CF 725C 模拟 725D

CodeForces 725C

题意:长27的字符串,26个英文字母至少出现了一次。这个字符串是由两行13列的字符相邻行走得来,求这个两行13列的字符。

题解:思路很好想,找其中两个一样的字符,间距d,平分到两行。  注:以后写草稿要写清楚点。。被自己坑死了。。

#include<bits/stdc++.h>
using namespace std;
#pragma comment(linker, "/STACK:102400000,102400000")
#define FF(i,a,b) for (int i=a;i<=b;i++)
#define F(i,b,a)  for (int i=b;i>=a;i--)
#define mes(a,b)  memset(a,b,sizeof(a))
#define INF 0x3f3f3f3f
typedef long long ll;
const int N = 2e5+10;

int main()
{
    string s;
    char s1[50], s2[50];
    cin>>s;
    int a, b;
    FF(i,0,26) FF(j,0,i-1)

» **数据部分**:

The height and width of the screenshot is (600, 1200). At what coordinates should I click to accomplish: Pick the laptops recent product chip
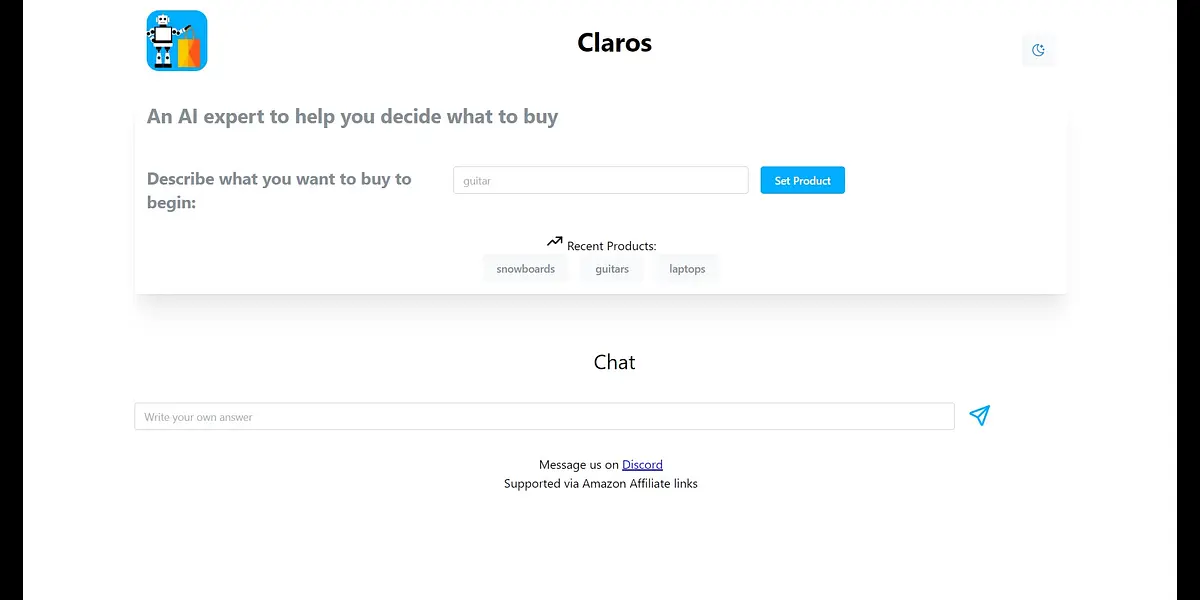click(687, 269)
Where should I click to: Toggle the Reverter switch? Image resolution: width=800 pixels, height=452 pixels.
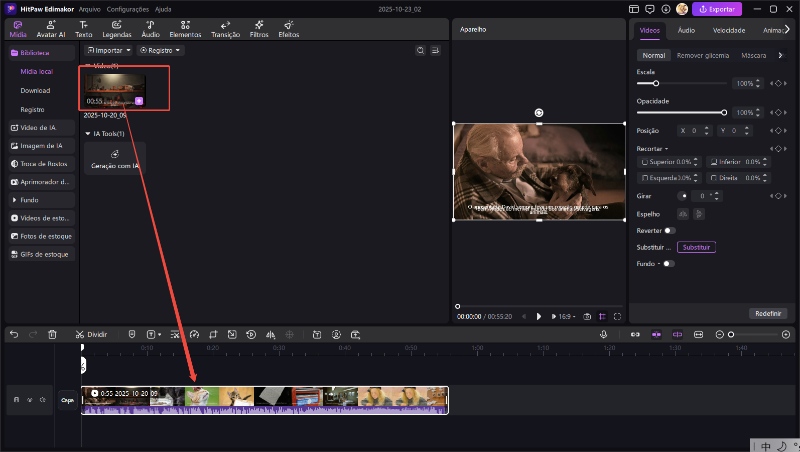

» **任务要求**:
a) 根据 CF 725C 题解回答以下问题：
(i) 题目给出的字符串长度是多少？
(ii) 所求字符应排成几行几列？
(iii) 代码中常量 N 的取值是多少？
b) 请列出 CF 725C 题解代码中以 #define 定义的全部宏名称。
c) 请从 CF 725C 题解代码的最后一行之后接着续写。

» **各题答案**:
a)
(i) 27
(ii) 两行13列
(iii) 2e5+10

b) FF、F、mes、INF

c)
        if(s[i]==s[j])  a=j, b=i;
    int i, j, x=b-a, y=(x+1)/2;
    if(x==1) { puts("Impossible"); return 0; }
    for(i=12-y+1,j=a; i<=12; i++,j++) s1[i]=s[j];
    for(i=12; j<b; i--,j++) s2[i]=s[j];
    for(j=b+1; i>=0&&j<=26; i--,j++) s2[i]=s[j];
    if(j==27) {
        for(j=0; i>=0&&j<a; i--,j++) s2[i]=s[j];
        for(i=0; j<a; i++,j++) s1[i]=s[j];
    }
    else {
        for(i=0; j<=26; i++,j++) s1[i]=s[j];
        for(j=0; j<a; i++,j++) s1[i]=s[j];
    }
    s1[13]=s2[13]=‘\0‘;
    cout<<s1<<endl<<s2<<endl;

    return 0;
}

CodeForces 725D

题意:n个人,每人有ti个气球,wi重量。当ti>wi时,他飞走。按最后留下的人的气球数量排名,第一个人可以把气球给其它人,求第一个人最后尽可能高的排名。

题解:一开始总想怎么排序,应该把握好关键点,就是每次找到可以放飞且给出气球数量最少的人即可。所以用个优先队列就好了。把所有比第一个人气球多的人加入队列,队列内部按要增加的气球数排序。每次把队列中首个人放飞,这时候要继续往队列中加人,同时比较一下答案,直到不能放飞为止。

#include<bits/stdc++.h>
using namespace std;
#pragma comment(linker, "/STACK:102400000,102400000")
#define FF(i,a,b) for (int i=a;i<=b;i++)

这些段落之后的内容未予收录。